- [Directions] For every entry below, give it back exactly and leave out any image.

[Exercise material — start]

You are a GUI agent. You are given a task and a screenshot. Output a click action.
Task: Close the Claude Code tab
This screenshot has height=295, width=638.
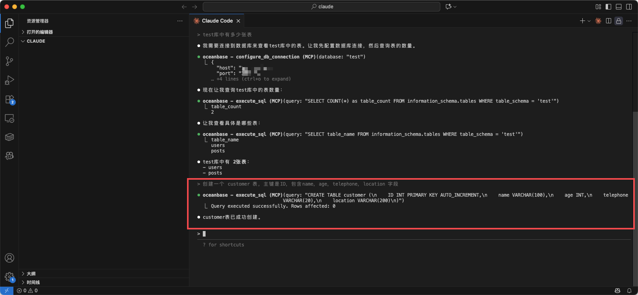[238, 21]
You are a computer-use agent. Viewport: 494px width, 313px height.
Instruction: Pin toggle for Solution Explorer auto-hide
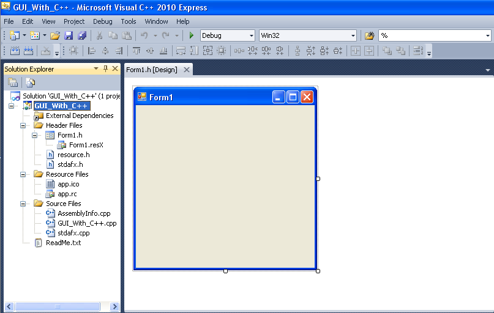point(105,69)
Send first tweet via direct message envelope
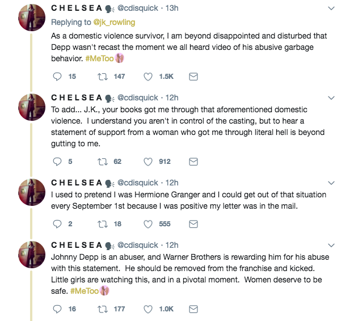This screenshot has width=354, height=321. 193,77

[Exercise material — finish]

- [Answer below]
You are a GUI agent. You are given a task and a screenshot. Output a click action.
Task: Close the Claude Code tab
This screenshot has height=295, width=638.
[238, 21]
You are a computer-use agent. Viewport: 494px width, 313px height.
Instruction: Pin toggle for Solution Explorer auto-hide
point(105,69)
Send first tweet via direct message envelope
This screenshot has width=354, height=321. 193,77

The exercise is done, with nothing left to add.